Figure 6 - Map of Middlesex and Essex Counties. The red circle indicates the location of Lowell, the blue dot indicates Middleton, and the blue rectangle indicates Waltham. Salem was the County Seat of Essex County and Cambridge was the County Seat of Middlesex County (indicated by black dots)
Though a recurring issue over the years and decades, it is difficult to see the speculative takeover of the isolation hospital by the county as any more than wishful thinking or a red herring. This statement of course benefits from the knowledge that the takeover never happened. However, there were reasons why the takeover wouldn’t have taken place in the 1920s. One was that the Lowell hospital not a sanatorium and it was a both a contagious disease hospital and a tuberculosis hospital.
Also, many more buildings would have to have been built. As seen in Figure 6, Lowell was in one corner of a large sprawling county, distant from the county seat. This was at a time when travel of even short and moderate distances was difficult and challenging. When a county sanitorium for Middlesex County was opened in Waltham in 1931, it was much more centrally located as seen on the map in Figure 6. Even with the county sanatorium, the Lowell Isolation Hospital would continue in operation for over three decades, when the state ultimately took over responsibility for tuberculosis cases.
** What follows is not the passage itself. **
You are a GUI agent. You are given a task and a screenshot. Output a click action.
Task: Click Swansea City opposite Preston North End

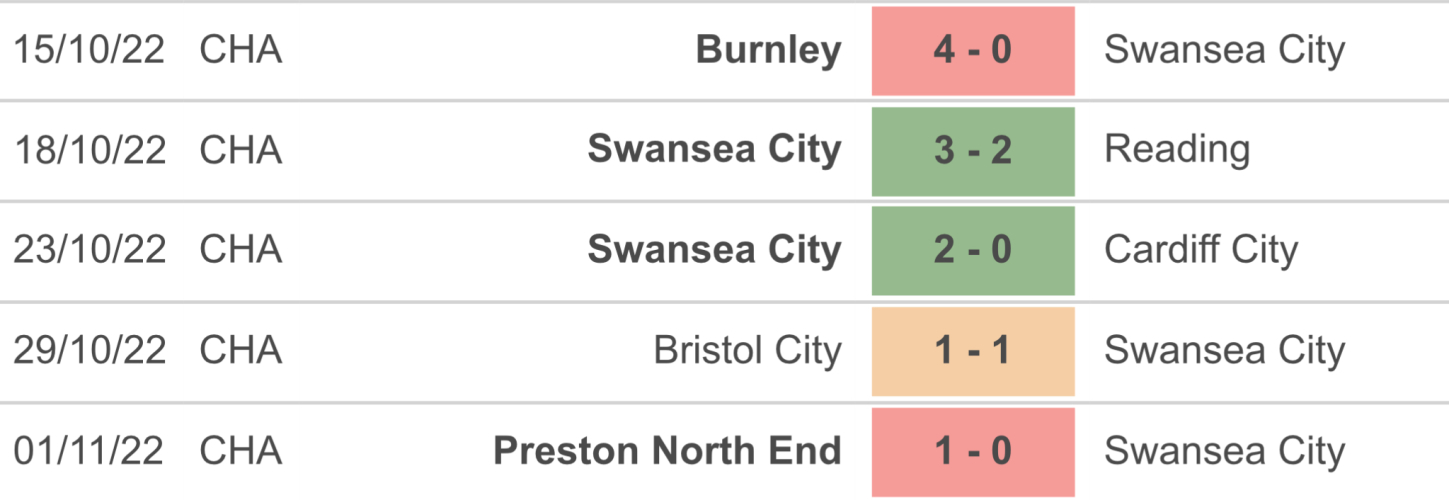click(x=1224, y=450)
The final problem that will be addressed in this conclusion is the lack of consistency in the figures and the formulas used to address per capita costs of treatment. The different formulas to determine cost used at different times for the same hospital and to compare different hospitals with each other were not based on any consistent formula. There were also numbers tossed out with no context for how they were derived.
While some growing pains are always expected for a new institution, especially one without a lot of precedents, the Isolation Hospital seemed to attract an inordinate amount of criticism and scrutiny. Meanwhile, the fight against contagious diseases continued with increasing understanding, a lot of diligent efforts, but no cures.